---------- The records ----------
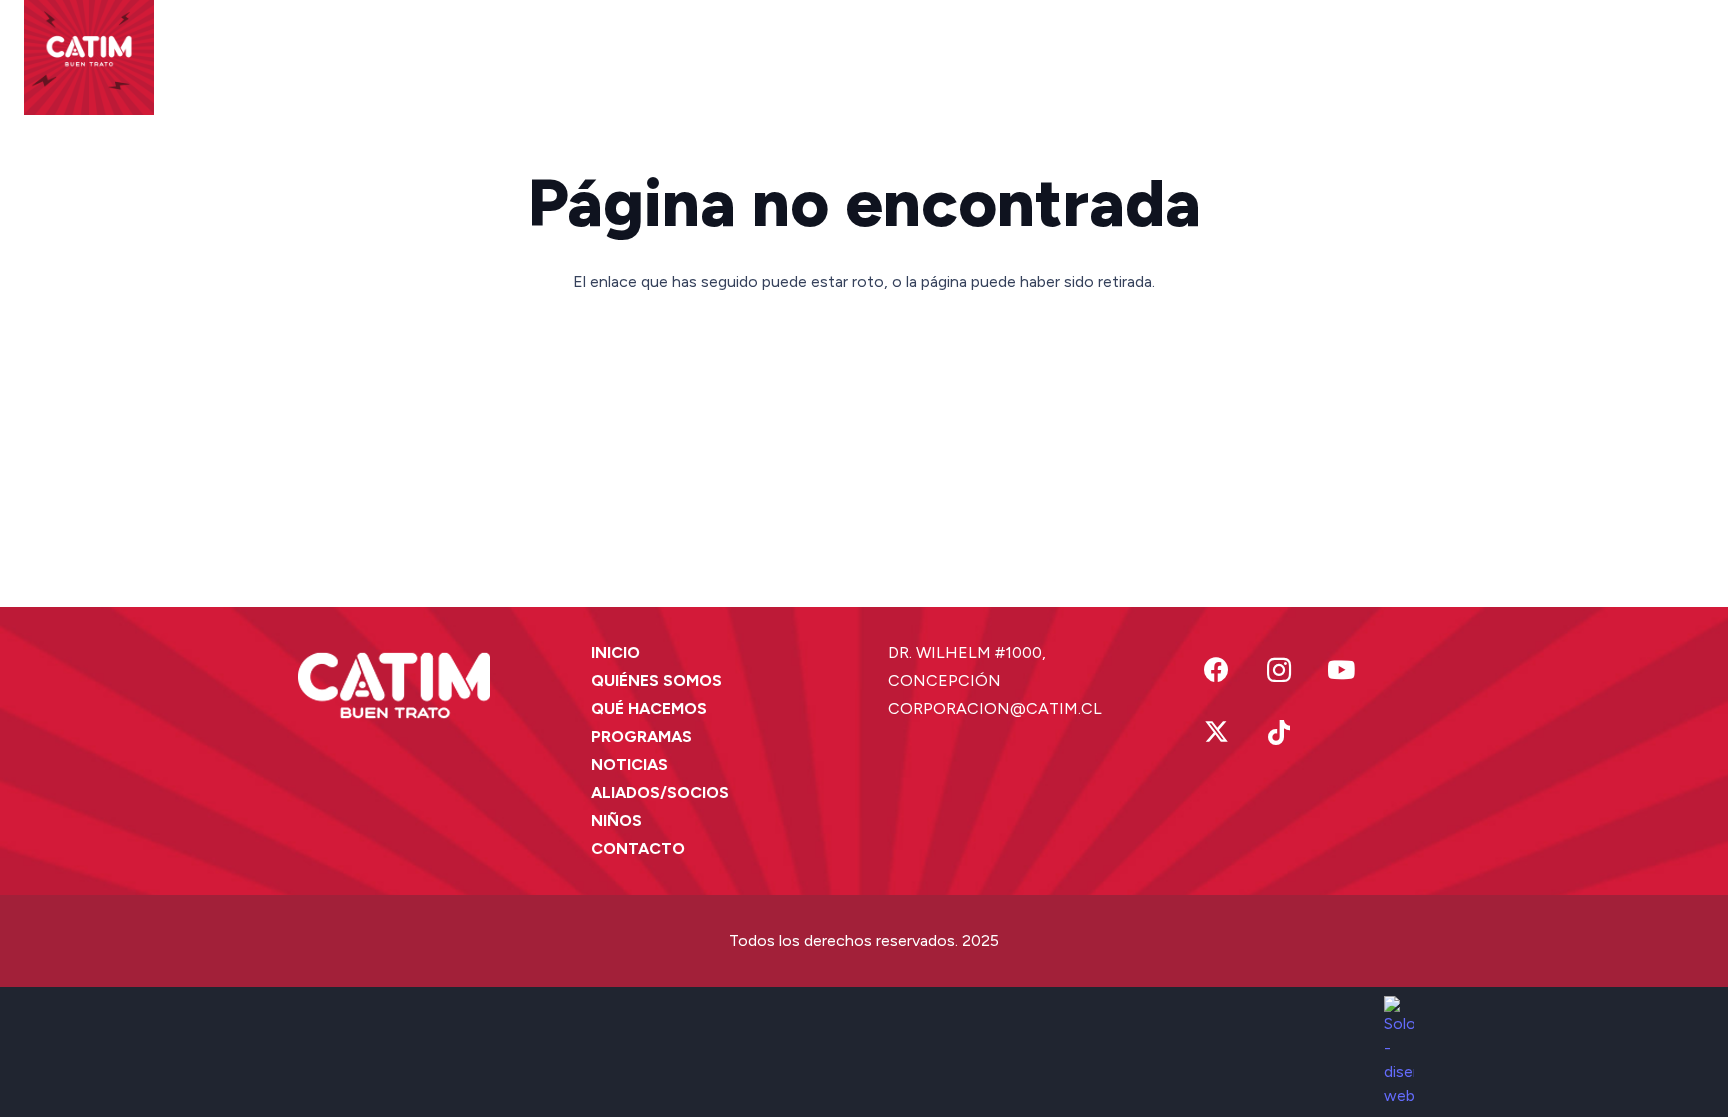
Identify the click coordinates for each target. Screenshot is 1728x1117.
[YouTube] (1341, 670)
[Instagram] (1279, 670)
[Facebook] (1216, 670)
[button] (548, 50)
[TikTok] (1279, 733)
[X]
----------
» **Work required**: Give the listing again exactly, excluding pictures.

» **Completed task**:
Identify the click coordinates for each target. Screenshot is 1728x1117.
[YouTube] (1341, 670)
[Instagram] (1279, 670)
[Facebook] (1216, 670)
[button] (548, 50)
[TikTok] (1279, 733)
[X]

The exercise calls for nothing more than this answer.